[FEATURE] Background pre-computation of context compaction with differential top-up

Resolved 💬 3 comments Opened Feb 23, 2026 by marcelocantos Closed Feb 26, 2026

Preflight Checklist

  • [x] I have searched existing requests and this feature hasn't been requested yet
  • [x] This is a single feature request (not multiple features)

Problem Statement

Context compaction currently runs synchronously when the context window is nearly full, causing a noticeable pause that disrupts workflow. The entire conversation history must be summarized in one blocking operation.
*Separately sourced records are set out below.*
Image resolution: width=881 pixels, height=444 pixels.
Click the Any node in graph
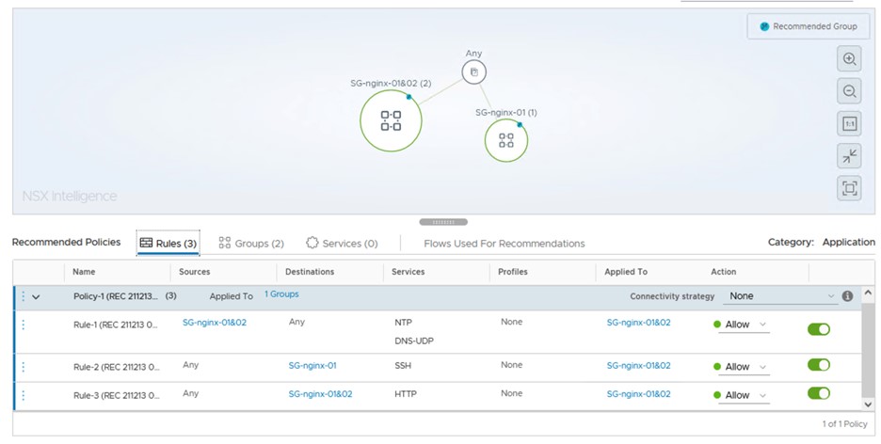click(473, 72)
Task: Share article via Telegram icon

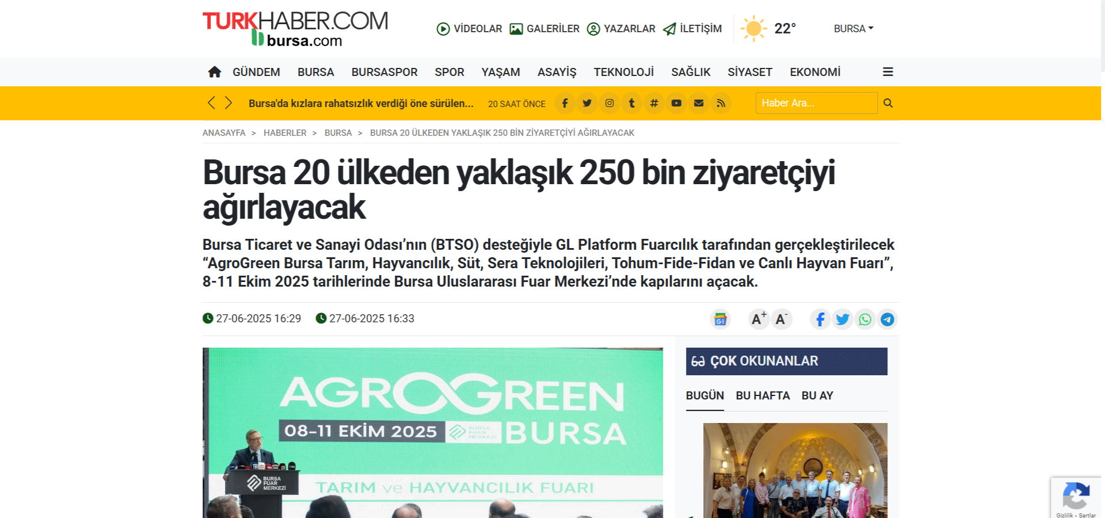Action: tap(887, 319)
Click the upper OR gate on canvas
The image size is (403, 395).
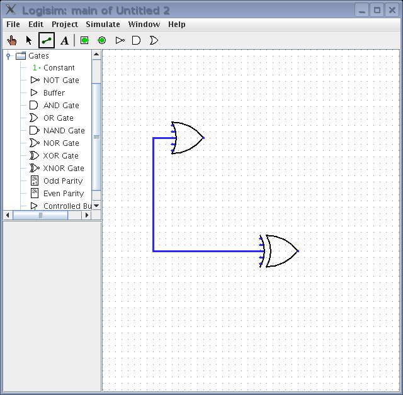[x=188, y=138]
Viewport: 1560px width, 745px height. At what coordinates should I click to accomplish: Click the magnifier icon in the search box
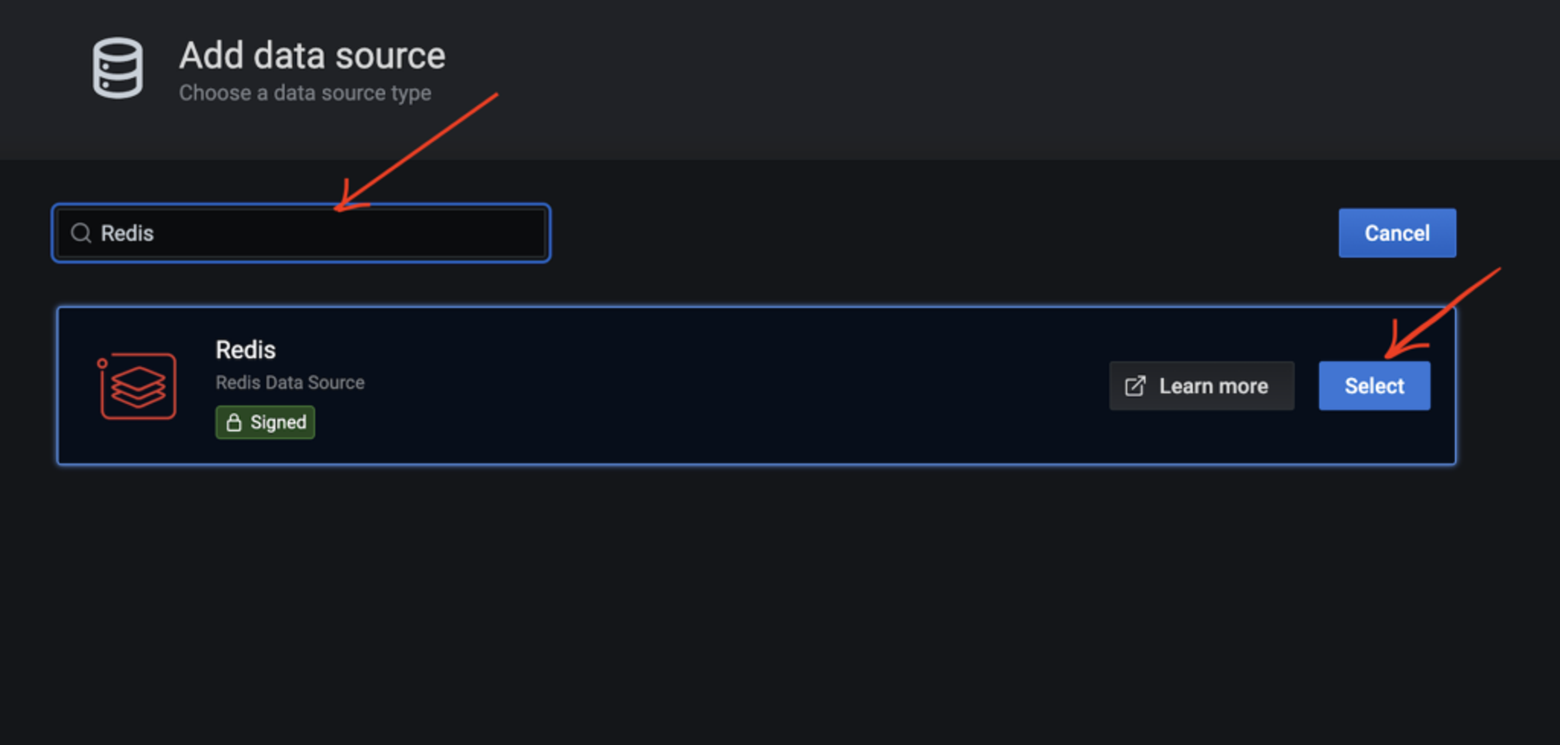click(x=81, y=233)
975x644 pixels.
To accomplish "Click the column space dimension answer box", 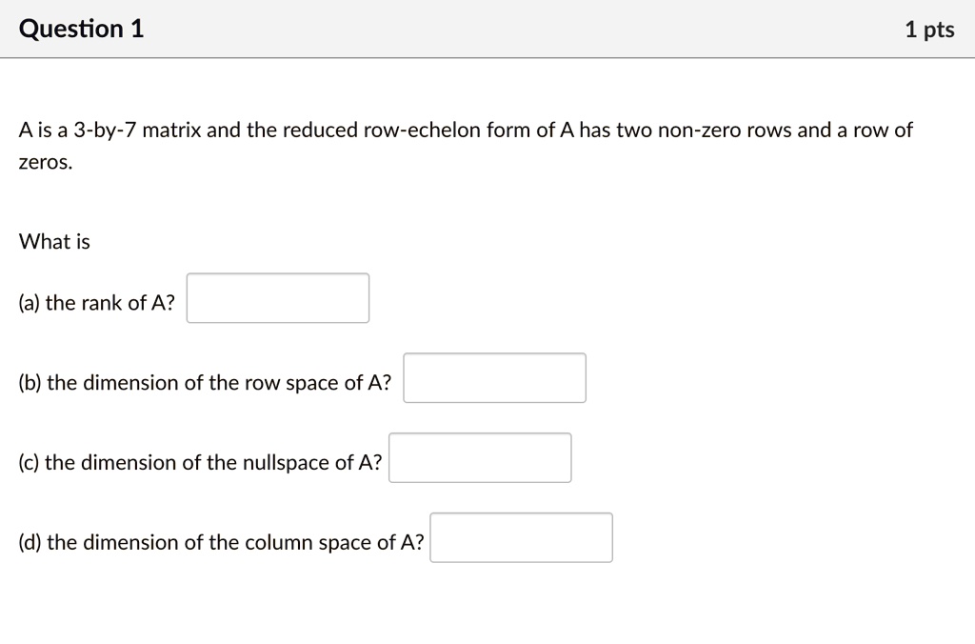I will point(521,537).
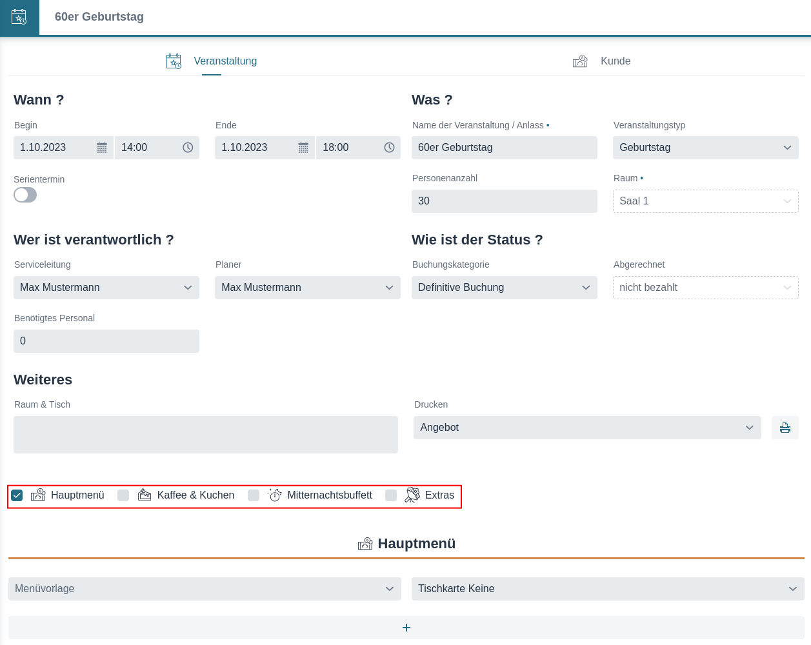
Task: Check the Extras checkbox
Action: pyautogui.click(x=391, y=495)
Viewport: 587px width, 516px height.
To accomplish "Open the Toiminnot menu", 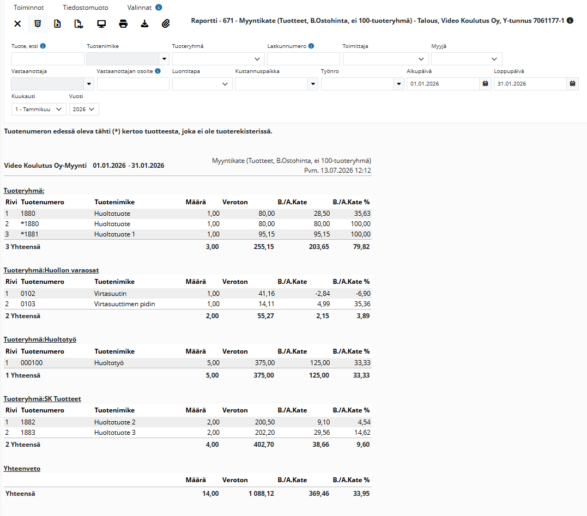I will click(29, 8).
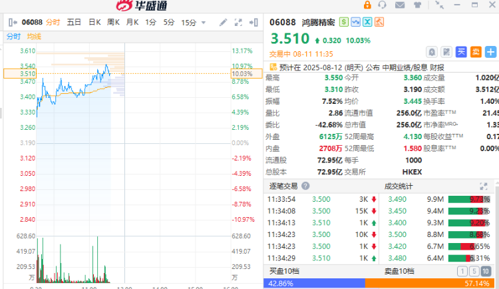The width and height of the screenshot is (499, 289).
Task: Click the blue plus add-to-watchlist button
Action: [x=491, y=51]

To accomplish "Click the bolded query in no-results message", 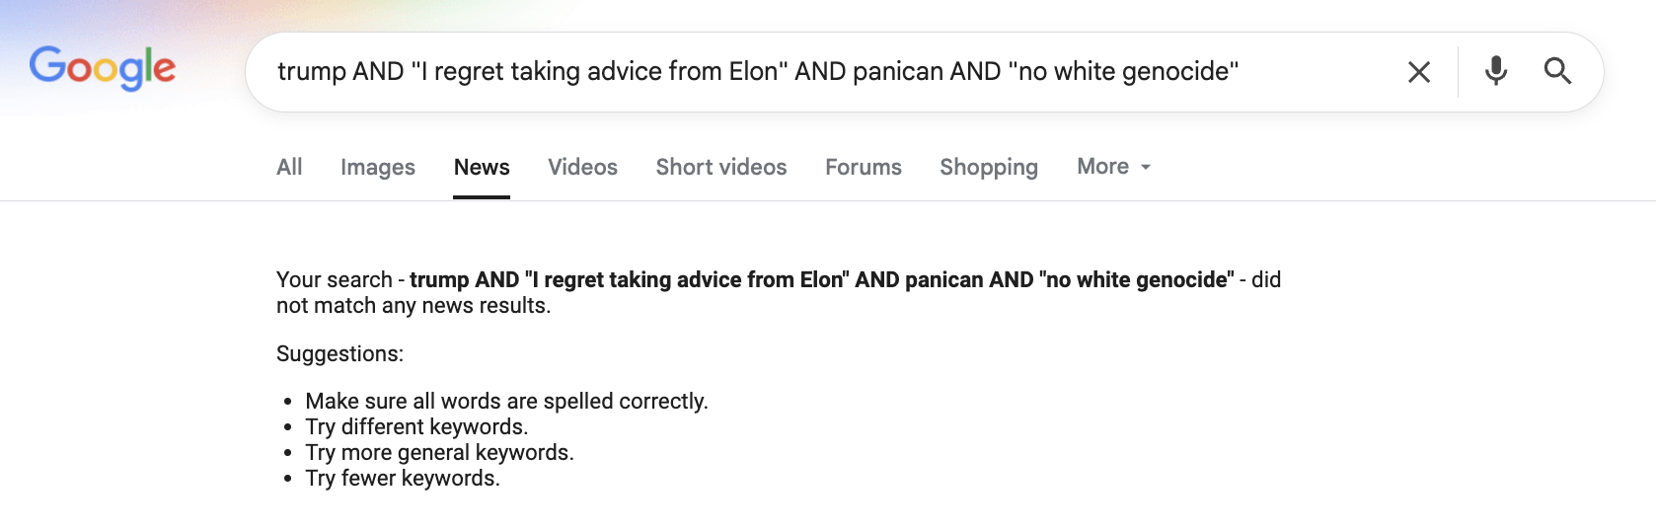I will click(822, 280).
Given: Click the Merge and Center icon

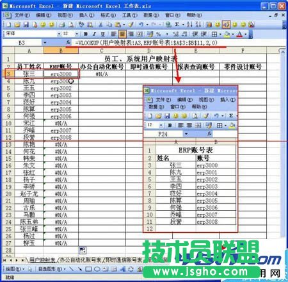Looking at the screenshot, I should point(140,34).
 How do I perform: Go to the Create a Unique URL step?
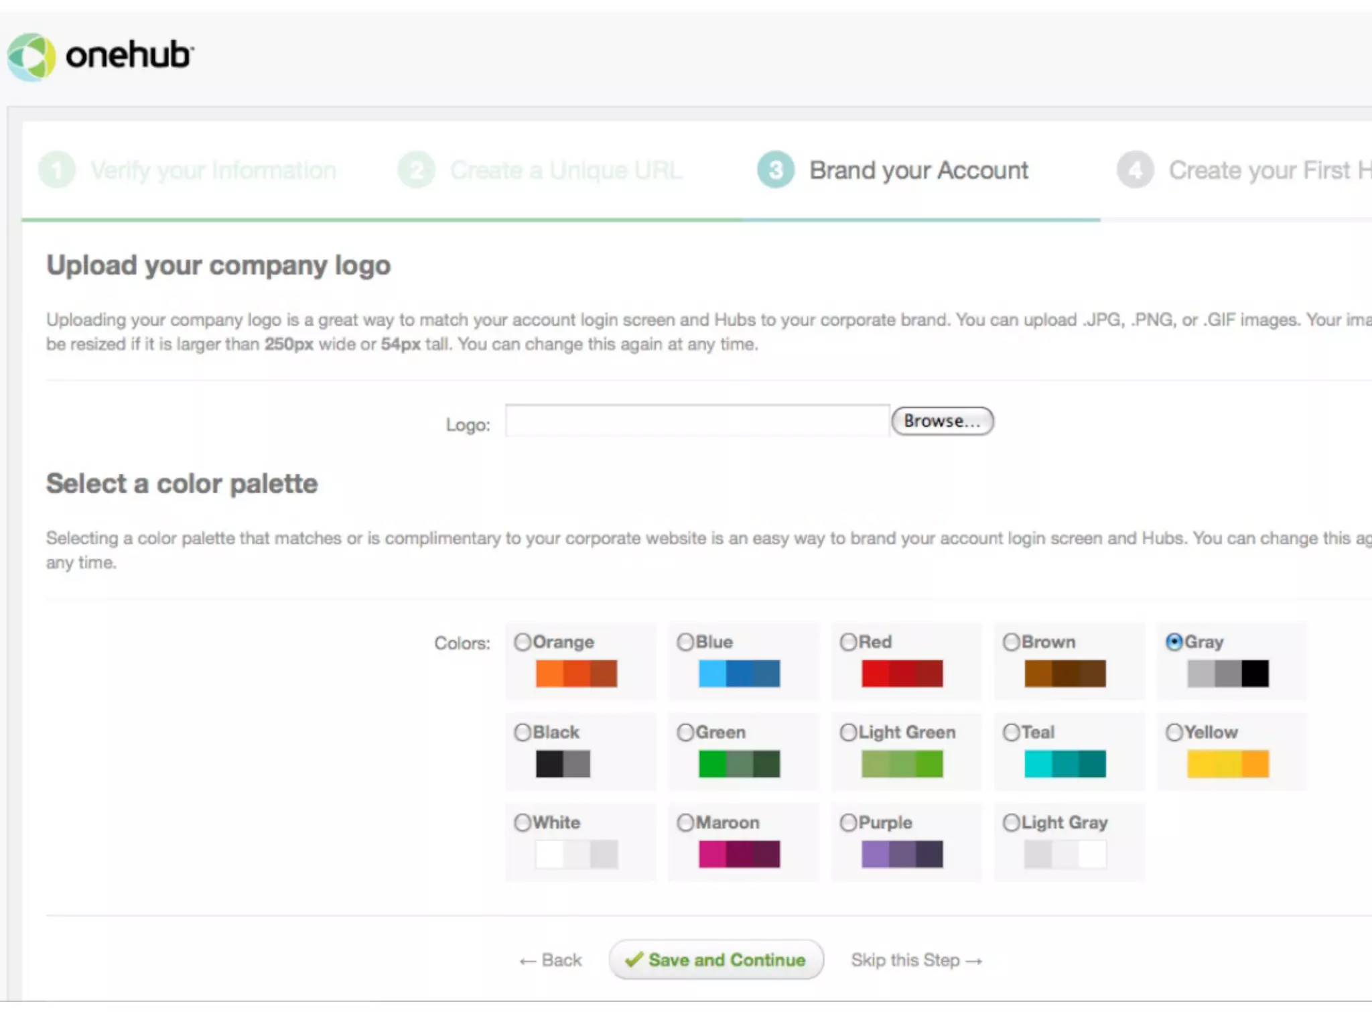click(566, 170)
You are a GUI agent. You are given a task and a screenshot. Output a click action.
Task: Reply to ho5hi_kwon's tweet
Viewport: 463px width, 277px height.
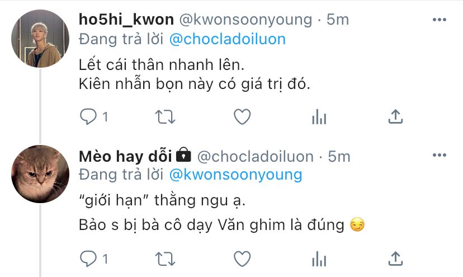[88, 117]
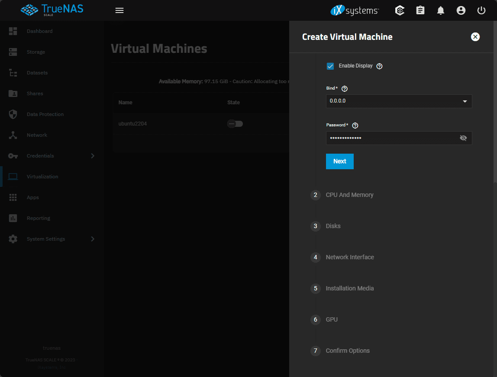The image size is (497, 377).
Task: Go to step 2 CPU And Memory
Action: point(349,195)
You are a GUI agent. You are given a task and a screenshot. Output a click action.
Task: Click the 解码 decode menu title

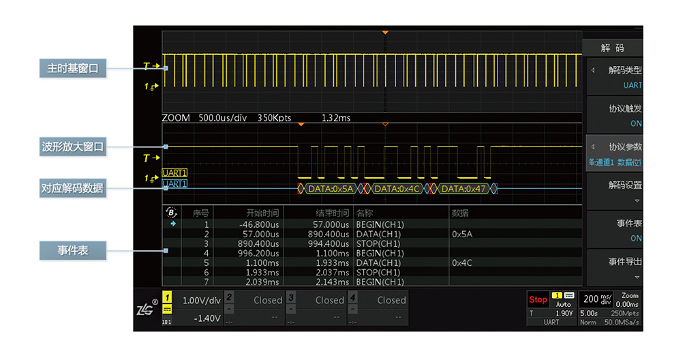pos(612,48)
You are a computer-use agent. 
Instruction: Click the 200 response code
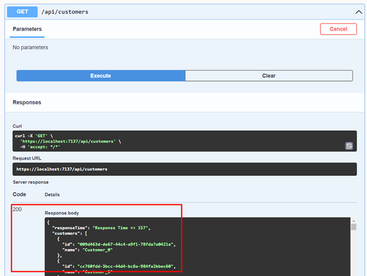click(x=18, y=209)
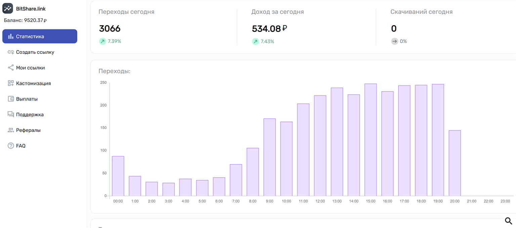Click the Мои ссылки share icon
Screen dimensions: 516x228
(11, 68)
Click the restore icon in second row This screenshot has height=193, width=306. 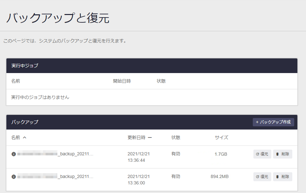(258, 177)
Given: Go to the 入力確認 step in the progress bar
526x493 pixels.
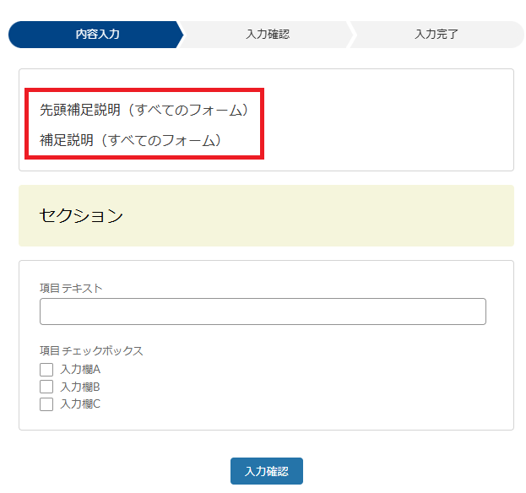Looking at the screenshot, I should [268, 35].
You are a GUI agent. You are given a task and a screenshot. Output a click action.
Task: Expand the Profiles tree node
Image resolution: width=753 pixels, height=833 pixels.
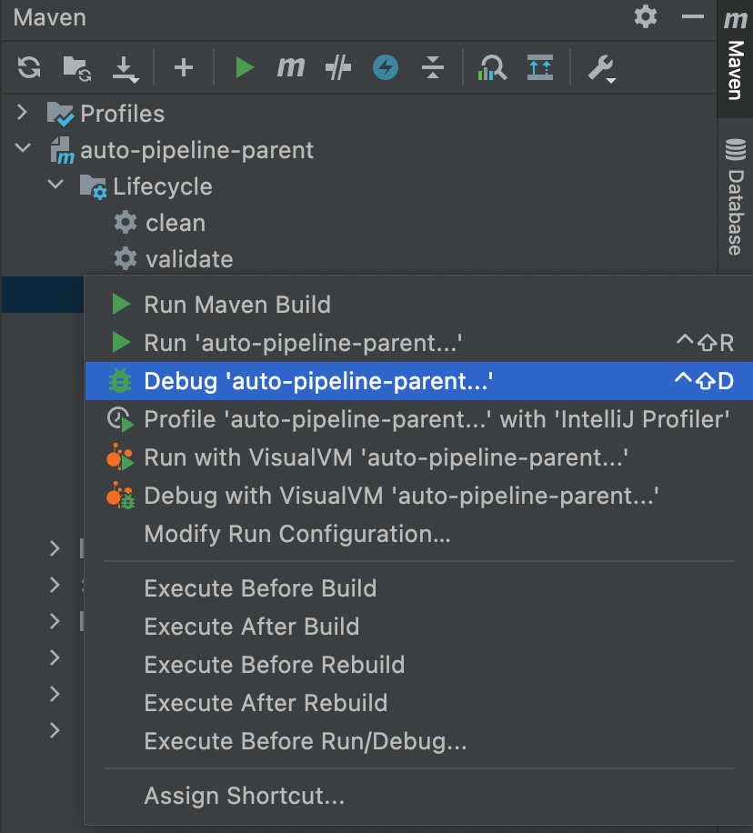pyautogui.click(x=23, y=114)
In long sessions, this pause can be quite significant.

Related: #26026 describes the same pain point ("stop-the-world" compaction) but proposes incremental compaction in general terms. This issue proposes a specific, complementary mechanism.

Proposed Solution

Background pre-computation with differential top-up:

  1. Start summarizing early, in the background. When context usage crosses a threshold (e.g. 60-70%), begin generating a summary of the conversation so far as a background task — while the user continues working normally.
  1. When compaction is actually needed, only the delta (messages added since the background summary started) needs to be processed. This small differential summary is merged with the pre-computed one.
  1. Result: The blocking pause is reduced from "summarize the entire conversation" to "summarize the few recent messages and merge." The wall-clock stall drops dramatically.

This is analogous to how modern garbage collectors (G1, ZGC) do concurrent marking in the background and only pause briefly for a final reconciliation — the same insight noted in #26026, but here as a concrete implementation approach.

Key insight

Even if the background summary becomes somewhat stale (because the conversation extended or changed direction), a stale partial summary + small top-up is far faster than summarizing everything from scratch.

Alternative Solutions

  • Incremental compaction during idle time (#26026) — complementary but different; that approach compacts older turns during gaps, whereas this pre-computes a full summary in the background.
  • User-triggered /compact — helps with timing but doesn't reduce the pause duration itself.
  • Larger context windows — delays the problem but doesn't eliminate it.

Priority

Medium - Would be very helpful

Feature Category

Performance and speed

Use Case Example

  1. Developer is in a 2-hour session iterating on a feature
  2. At ~70% context usage, background summarization begins (invisible to user)
  3. User continues working — editing files, running tests, reviewing output
  4. At ~95% context usage, compaction triggers
  5. Instead of summarizing 2 hours of conversation from scratch (10-20s pause), the system merges the pre-computed summary with the last ~10 minutes of new messages (1-2s pause)
  6. Developer barely notices and stays in flow

Additional Context

This approach has a nice property: the background summary can be progressively refined. If context usage grows slowly, the system could re-run the background summary periodically, keeping the delta small. The marginal cost of each background pass is just API compute during otherwise-idle time.